§ **Exercise details**: Transcribe the stretch of rows from the line that contains "Where should I click to: Toggle" through the line that contains "Action: click(x=992, y=257)", including both of those lines, and reproduce nothing else.

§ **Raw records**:
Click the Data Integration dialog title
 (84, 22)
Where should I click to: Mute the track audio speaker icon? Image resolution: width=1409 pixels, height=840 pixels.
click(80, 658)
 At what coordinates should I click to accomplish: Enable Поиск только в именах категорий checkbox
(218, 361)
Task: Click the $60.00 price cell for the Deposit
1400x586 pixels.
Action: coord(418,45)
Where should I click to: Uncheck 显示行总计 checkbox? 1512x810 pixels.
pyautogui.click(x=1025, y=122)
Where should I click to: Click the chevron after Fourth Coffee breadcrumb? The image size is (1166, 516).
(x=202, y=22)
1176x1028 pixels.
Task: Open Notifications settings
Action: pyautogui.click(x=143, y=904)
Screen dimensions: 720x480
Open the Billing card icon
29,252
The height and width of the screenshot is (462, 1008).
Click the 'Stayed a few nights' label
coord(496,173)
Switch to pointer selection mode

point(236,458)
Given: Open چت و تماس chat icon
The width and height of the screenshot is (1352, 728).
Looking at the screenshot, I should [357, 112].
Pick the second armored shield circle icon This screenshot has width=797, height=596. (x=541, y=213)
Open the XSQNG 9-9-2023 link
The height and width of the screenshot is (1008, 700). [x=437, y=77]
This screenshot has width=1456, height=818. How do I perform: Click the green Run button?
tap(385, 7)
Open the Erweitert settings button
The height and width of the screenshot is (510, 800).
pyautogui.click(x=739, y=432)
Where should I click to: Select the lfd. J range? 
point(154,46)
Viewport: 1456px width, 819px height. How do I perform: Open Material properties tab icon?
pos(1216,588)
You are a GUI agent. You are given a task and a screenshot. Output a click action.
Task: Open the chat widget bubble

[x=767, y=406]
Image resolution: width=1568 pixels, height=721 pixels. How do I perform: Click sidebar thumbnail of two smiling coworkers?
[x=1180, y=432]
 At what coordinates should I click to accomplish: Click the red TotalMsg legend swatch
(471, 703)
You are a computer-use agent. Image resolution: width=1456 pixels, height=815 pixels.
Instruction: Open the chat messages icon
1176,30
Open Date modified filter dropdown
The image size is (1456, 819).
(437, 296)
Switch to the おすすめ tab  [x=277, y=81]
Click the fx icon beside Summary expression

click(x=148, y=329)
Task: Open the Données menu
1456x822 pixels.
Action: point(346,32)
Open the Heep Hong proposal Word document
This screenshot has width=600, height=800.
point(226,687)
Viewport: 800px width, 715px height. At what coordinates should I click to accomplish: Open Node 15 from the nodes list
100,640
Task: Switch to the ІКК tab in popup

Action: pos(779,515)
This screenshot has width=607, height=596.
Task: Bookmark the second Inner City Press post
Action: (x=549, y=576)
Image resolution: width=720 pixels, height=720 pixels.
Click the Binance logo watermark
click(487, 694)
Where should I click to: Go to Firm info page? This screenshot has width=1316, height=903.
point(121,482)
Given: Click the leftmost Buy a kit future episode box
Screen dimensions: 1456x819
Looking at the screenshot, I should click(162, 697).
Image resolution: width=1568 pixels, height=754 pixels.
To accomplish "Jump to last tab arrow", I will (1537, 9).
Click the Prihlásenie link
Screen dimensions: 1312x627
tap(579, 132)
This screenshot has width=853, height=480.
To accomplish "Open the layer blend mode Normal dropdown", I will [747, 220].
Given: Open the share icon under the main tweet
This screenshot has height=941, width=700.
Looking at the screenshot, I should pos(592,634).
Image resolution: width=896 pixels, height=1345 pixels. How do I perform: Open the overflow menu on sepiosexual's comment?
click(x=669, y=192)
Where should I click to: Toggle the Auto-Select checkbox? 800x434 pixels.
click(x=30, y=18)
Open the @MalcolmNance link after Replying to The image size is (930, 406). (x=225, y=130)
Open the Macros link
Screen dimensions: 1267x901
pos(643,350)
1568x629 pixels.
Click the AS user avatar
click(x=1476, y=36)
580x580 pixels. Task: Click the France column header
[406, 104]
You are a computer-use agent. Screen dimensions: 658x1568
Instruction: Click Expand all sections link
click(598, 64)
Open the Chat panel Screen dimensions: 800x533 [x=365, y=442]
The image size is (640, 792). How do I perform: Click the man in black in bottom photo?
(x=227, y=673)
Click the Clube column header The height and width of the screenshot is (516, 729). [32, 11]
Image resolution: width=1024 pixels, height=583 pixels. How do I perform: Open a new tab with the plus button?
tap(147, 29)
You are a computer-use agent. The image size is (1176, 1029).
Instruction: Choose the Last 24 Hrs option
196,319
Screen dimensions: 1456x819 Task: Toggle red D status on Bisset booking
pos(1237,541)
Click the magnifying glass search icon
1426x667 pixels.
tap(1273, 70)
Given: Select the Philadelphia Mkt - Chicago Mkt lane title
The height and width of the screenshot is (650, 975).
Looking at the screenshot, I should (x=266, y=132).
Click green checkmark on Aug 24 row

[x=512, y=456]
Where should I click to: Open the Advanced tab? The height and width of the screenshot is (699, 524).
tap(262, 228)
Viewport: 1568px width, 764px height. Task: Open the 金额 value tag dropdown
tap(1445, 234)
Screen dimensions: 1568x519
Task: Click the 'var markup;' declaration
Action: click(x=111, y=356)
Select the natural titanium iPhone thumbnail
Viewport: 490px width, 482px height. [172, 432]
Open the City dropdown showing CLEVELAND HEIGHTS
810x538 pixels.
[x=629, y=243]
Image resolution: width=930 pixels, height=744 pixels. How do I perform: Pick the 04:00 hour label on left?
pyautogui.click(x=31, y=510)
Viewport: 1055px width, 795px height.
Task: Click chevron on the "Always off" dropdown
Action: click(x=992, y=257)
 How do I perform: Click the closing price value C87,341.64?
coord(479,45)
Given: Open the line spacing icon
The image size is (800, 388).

§ **Response to this exercise**:
Where should I click to: Toggle the Auto-Select checkbox? 800x434 pixels.
click(x=30, y=18)
Open the @MalcolmNance link after Replying to The image size is (930, 406). (x=225, y=130)
Open the Macros link
Screen dimensions: 1267x901
pos(643,350)
1568x629 pixels.
Click the AS user avatar
click(x=1476, y=36)
580x580 pixels. Task: Click the France column header
[406, 104]
You are a computer-use agent. Screen dimensions: 658x1568
Instruction: Click Expand all sections link
click(598, 64)
Open the Chat panel Screen dimensions: 800x533 [x=365, y=442]
The image size is (640, 792). How do I perform: Click the man in black in bottom photo?
(x=227, y=673)
Click the Clube column header The height and width of the screenshot is (516, 729). [32, 11]
Image resolution: width=1024 pixels, height=583 pixels. How do I perform: Open a new tab with the plus button?
tap(147, 29)
You are a computer-use agent. The image size is (1176, 1029).
Instruction: Choose the Last 24 Hrs option
196,319
Screen dimensions: 1456x819 Task: Toggle red D status on Bisset booking
pos(1237,541)
Click the magnifying glass search icon
1426x667 pixels.
tap(1273, 70)
Given: Select the Philadelphia Mkt - Chicago Mkt lane title
The height and width of the screenshot is (650, 975).
Looking at the screenshot, I should (x=266, y=132).
Click green checkmark on Aug 24 row

[x=512, y=456]
Where should I click to: Open the Advanced tab? The height and width of the screenshot is (699, 524).
tap(262, 228)
Viewport: 1568px width, 764px height. Task: Open the 金额 value tag dropdown
tap(1445, 234)
Screen dimensions: 1568x519
Task: Click the 'var markup;' declaration
Action: click(x=111, y=356)
Select the natural titanium iPhone thumbnail
Viewport: 490px width, 482px height. [172, 432]
Open the City dropdown showing CLEVELAND HEIGHTS
810x538 pixels.
[x=629, y=243]
Image resolution: width=930 pixels, height=744 pixels. How do I perform: Pick the 04:00 hour label on left?
pyautogui.click(x=31, y=510)
Viewport: 1055px width, 795px height.
Task: Click chevron on the "Always off" dropdown
Action: click(x=992, y=257)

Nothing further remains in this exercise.